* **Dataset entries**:
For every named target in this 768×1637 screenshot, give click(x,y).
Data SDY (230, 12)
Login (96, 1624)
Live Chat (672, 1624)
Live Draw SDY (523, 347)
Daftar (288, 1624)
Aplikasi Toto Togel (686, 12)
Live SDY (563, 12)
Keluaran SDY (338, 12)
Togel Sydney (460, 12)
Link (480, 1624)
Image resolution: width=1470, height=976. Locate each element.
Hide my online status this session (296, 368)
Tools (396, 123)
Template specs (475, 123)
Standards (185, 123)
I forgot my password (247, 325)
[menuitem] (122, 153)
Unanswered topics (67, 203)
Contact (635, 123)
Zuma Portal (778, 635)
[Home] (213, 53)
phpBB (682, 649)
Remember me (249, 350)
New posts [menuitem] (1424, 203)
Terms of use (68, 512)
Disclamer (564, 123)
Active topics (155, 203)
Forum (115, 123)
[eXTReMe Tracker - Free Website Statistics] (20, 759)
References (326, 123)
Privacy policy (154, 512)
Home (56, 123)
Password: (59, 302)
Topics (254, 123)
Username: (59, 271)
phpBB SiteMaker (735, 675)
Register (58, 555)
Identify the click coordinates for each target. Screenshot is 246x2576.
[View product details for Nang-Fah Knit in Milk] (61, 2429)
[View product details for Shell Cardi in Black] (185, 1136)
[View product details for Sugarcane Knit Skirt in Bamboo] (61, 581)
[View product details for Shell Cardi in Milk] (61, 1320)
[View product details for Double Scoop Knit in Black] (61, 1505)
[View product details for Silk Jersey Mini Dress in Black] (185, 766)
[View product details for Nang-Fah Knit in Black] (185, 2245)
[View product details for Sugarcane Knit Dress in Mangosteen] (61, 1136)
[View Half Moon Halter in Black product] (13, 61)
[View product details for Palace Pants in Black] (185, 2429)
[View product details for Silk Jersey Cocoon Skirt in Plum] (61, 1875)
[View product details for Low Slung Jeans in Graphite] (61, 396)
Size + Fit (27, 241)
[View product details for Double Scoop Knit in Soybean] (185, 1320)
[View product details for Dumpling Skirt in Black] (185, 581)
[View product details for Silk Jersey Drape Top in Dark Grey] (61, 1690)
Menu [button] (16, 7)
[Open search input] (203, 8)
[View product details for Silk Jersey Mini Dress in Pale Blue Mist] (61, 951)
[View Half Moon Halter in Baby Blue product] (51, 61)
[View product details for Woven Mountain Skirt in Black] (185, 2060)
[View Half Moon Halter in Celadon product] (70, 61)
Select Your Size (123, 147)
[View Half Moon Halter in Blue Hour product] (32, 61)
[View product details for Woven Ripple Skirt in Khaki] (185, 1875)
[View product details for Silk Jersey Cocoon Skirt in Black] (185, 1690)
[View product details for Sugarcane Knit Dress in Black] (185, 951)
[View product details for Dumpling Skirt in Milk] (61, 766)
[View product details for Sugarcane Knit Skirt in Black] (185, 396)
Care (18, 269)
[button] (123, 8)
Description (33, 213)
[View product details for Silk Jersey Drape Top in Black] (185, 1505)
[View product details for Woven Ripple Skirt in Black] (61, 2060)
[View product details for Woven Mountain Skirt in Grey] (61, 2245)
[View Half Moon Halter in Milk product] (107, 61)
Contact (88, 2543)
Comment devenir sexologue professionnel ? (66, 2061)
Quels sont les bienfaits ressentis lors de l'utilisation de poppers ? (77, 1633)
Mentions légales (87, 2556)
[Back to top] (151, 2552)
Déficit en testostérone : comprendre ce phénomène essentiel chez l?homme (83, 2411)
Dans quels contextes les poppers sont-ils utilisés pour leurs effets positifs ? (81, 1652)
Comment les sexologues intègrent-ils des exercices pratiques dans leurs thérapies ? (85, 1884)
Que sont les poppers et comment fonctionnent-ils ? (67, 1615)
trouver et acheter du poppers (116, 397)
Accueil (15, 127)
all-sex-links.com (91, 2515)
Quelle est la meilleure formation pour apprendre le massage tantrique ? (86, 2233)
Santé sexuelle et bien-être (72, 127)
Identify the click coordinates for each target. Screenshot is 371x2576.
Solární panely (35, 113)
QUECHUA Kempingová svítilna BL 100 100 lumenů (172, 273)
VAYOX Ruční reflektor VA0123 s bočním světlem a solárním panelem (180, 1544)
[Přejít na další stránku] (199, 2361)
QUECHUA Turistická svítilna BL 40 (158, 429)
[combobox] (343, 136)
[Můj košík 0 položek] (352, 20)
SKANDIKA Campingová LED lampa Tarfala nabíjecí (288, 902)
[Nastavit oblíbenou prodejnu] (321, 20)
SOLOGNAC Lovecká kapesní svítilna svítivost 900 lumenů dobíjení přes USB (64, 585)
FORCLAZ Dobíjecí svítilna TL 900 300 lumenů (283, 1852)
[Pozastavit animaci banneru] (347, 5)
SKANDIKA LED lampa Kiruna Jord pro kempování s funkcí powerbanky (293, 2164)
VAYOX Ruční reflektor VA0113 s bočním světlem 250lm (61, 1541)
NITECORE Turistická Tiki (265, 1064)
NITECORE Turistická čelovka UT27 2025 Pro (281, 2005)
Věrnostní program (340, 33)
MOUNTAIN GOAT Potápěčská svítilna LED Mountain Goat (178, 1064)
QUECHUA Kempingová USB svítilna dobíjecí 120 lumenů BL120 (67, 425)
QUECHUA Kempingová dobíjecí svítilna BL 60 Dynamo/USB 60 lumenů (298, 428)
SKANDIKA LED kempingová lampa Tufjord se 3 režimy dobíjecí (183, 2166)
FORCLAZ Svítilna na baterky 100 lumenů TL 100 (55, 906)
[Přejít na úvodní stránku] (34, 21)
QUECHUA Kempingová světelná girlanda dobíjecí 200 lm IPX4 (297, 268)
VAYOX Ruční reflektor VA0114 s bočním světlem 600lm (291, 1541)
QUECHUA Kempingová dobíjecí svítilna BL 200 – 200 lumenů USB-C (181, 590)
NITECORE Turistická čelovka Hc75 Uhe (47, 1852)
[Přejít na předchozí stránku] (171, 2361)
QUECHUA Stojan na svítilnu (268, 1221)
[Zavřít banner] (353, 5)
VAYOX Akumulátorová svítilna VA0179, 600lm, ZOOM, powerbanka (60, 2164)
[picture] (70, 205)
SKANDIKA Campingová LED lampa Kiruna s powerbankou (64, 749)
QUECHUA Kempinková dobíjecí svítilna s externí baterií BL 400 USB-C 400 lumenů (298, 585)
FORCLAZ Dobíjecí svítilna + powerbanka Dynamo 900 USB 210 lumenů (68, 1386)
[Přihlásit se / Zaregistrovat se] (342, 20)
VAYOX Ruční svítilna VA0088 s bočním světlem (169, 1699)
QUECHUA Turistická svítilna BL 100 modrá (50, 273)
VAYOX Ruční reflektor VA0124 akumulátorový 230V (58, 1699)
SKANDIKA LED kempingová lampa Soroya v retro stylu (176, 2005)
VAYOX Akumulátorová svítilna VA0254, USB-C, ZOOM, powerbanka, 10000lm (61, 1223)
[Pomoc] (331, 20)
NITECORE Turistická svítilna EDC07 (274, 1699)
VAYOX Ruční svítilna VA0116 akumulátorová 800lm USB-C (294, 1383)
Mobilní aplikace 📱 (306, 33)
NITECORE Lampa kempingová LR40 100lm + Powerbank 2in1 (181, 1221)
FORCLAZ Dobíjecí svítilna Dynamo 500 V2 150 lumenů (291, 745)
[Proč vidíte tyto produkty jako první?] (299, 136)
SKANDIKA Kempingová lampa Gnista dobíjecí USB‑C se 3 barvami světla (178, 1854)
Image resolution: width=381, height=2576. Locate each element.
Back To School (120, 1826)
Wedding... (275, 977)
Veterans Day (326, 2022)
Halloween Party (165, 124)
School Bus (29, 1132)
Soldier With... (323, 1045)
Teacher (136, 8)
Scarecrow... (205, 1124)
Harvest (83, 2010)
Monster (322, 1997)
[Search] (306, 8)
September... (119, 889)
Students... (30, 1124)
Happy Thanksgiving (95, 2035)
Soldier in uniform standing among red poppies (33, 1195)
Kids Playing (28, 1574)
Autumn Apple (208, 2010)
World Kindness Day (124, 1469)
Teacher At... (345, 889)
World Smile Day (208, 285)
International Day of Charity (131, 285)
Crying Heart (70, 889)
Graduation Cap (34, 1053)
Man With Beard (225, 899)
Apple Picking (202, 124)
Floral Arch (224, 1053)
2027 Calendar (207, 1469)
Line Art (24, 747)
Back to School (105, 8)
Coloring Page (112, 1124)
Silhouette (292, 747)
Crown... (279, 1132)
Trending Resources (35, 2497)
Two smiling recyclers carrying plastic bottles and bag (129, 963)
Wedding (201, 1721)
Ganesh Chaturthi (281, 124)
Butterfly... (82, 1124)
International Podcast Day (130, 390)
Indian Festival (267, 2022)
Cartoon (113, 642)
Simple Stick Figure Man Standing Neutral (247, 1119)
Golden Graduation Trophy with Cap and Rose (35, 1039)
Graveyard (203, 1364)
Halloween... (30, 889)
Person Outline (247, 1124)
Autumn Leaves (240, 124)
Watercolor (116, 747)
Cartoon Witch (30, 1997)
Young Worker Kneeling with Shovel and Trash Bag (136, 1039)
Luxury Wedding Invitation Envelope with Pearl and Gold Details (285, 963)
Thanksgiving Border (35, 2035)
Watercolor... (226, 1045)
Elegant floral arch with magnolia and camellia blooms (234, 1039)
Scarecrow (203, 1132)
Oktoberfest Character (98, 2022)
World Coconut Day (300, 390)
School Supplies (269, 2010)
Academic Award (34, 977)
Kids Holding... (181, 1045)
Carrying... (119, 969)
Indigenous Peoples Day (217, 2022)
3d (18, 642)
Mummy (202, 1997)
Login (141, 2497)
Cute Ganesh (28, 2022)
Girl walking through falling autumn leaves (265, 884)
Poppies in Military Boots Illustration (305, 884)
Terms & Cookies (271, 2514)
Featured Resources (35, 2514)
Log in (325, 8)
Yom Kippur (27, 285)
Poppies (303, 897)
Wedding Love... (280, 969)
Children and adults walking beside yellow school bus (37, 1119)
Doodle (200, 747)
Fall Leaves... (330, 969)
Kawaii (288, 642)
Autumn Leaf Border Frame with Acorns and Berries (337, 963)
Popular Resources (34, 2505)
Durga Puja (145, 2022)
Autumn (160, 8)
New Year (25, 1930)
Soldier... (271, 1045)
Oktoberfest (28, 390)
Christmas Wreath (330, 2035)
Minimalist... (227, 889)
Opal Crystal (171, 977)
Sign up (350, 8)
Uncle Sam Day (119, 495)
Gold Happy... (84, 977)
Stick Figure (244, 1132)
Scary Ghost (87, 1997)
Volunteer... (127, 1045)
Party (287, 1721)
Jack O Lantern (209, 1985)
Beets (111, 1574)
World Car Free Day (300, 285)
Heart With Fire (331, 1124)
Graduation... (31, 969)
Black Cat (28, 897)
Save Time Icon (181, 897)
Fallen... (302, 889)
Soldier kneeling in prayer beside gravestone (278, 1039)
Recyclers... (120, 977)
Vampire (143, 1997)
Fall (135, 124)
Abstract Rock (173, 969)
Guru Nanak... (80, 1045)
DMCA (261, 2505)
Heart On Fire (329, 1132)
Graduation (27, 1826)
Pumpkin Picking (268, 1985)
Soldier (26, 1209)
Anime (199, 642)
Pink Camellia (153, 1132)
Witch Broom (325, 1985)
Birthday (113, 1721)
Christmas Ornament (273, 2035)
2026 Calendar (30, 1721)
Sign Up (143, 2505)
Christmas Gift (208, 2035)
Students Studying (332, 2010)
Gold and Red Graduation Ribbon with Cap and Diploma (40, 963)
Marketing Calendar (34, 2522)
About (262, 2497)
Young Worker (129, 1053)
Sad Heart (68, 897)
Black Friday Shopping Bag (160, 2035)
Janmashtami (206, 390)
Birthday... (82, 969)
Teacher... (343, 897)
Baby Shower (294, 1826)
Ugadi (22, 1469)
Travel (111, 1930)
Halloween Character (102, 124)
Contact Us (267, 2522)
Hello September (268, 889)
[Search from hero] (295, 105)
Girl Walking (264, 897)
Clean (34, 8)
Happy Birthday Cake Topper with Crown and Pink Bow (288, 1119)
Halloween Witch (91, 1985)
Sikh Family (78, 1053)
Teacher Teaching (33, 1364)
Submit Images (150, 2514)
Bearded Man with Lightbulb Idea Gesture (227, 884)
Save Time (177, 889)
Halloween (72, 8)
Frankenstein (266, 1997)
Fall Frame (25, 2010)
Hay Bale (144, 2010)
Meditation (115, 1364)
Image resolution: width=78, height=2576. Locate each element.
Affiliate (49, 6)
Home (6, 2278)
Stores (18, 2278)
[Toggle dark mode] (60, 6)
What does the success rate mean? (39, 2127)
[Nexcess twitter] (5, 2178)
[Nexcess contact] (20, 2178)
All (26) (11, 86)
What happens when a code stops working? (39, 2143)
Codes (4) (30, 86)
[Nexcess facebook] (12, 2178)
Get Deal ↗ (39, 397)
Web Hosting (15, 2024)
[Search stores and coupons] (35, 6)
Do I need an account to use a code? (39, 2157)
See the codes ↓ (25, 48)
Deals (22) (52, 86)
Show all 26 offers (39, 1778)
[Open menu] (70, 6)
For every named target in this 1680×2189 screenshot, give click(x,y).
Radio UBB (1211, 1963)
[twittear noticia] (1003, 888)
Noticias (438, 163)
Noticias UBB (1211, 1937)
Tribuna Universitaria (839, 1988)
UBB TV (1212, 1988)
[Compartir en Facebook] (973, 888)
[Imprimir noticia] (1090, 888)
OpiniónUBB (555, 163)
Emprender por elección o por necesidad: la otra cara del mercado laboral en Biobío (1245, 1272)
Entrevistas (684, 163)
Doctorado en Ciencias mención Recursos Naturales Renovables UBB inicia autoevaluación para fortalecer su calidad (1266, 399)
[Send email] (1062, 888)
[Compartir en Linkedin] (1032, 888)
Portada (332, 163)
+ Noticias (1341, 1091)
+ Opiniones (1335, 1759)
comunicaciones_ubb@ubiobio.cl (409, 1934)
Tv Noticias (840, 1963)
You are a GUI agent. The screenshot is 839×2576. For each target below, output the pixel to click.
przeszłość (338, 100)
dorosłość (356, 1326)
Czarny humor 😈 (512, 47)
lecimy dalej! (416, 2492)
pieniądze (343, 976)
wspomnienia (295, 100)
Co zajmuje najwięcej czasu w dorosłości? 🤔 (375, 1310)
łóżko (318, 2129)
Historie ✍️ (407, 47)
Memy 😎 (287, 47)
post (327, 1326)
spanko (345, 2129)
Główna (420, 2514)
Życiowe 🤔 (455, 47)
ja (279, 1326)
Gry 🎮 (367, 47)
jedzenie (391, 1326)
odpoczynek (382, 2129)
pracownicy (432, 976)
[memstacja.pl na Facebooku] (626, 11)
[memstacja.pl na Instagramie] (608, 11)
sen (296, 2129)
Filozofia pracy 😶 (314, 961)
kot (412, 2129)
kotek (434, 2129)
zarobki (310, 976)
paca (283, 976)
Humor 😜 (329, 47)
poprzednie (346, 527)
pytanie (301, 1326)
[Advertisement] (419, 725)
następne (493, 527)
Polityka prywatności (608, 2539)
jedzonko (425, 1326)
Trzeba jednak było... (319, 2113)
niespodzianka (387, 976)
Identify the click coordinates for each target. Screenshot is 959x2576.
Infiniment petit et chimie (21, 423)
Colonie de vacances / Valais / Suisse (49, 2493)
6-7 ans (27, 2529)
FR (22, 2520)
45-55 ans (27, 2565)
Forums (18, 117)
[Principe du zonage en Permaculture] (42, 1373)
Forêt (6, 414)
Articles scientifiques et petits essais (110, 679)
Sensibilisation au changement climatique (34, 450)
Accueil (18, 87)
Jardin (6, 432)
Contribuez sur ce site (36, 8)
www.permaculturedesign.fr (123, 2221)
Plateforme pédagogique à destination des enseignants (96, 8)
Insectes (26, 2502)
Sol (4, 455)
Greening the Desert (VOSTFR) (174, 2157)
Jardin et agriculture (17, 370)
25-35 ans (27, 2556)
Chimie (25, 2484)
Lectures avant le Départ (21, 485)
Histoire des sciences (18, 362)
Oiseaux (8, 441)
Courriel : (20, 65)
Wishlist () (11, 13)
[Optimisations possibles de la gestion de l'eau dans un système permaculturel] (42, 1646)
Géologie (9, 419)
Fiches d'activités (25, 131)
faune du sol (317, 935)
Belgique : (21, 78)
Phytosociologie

* **WHAT TO WORK ON**: Copy the lines from the start of the data verbatim, stopping after the line containing "[Open search input] (203, 8)".

* **REPLY**:
For every named target in this 768×1637 screenshot, give click(x,y).
Data SDY (230, 12)
Login (96, 1624)
Live Chat (672, 1624)
Live Draw SDY (523, 347)
Daftar (288, 1624)
Aplikasi Toto Togel (686, 12)
Live SDY (563, 12)
Keluaran SDY (338, 12)
Togel Sydney (460, 12)
Link (480, 1624)
Image resolution: width=1470, height=976. Locate each element.
Hide my online status this session (296, 368)
Tools (396, 123)
Template specs (475, 123)
Standards (185, 123)
I forgot my password (247, 325)
[menuitem] (122, 153)
Unanswered topics (67, 203)
Contact (635, 123)
Zuma Portal (778, 635)
[Home] (213, 53)
phpBB (682, 649)
Remember me (249, 350)
New posts [menuitem] (1424, 203)
Terms of use (68, 512)
Disclamer (564, 123)
Active topics (155, 203)
Forum (115, 123)
[eXTReMe Tracker - Free Website Statistics] (20, 759)
References (326, 123)
Privacy policy (154, 512)
Home (56, 123)
Password: (59, 302)
Topics (254, 123)
Username: (59, 271)
phpBB SiteMaker (735, 675)
Register (58, 555)
Identify the click coordinates for each target. Screenshot is 246x2576.
[View product details for Nang-Fah Knit in Milk] (61, 2429)
[View product details for Shell Cardi in Black] (185, 1136)
[View product details for Sugarcane Knit Skirt in Bamboo] (61, 581)
[View product details for Shell Cardi in Milk] (61, 1320)
[View product details for Double Scoop Knit in Black] (61, 1505)
[View product details for Silk Jersey Mini Dress in Black] (185, 766)
[View product details for Nang-Fah Knit in Black] (185, 2245)
[View product details for Sugarcane Knit Dress in Mangosteen] (61, 1136)
[View Half Moon Halter in Black product] (13, 61)
[View product details for Palace Pants in Black] (185, 2429)
[View product details for Silk Jersey Cocoon Skirt in Plum] (61, 1875)
[View product details for Low Slung Jeans in Graphite] (61, 396)
Size + Fit (27, 241)
[View product details for Double Scoop Knit in Soybean] (185, 1320)
[View product details for Dumpling Skirt in Black] (185, 581)
[View product details for Silk Jersey Drape Top in Dark Grey] (61, 1690)
Menu [button] (16, 7)
[Open search input] (203, 8)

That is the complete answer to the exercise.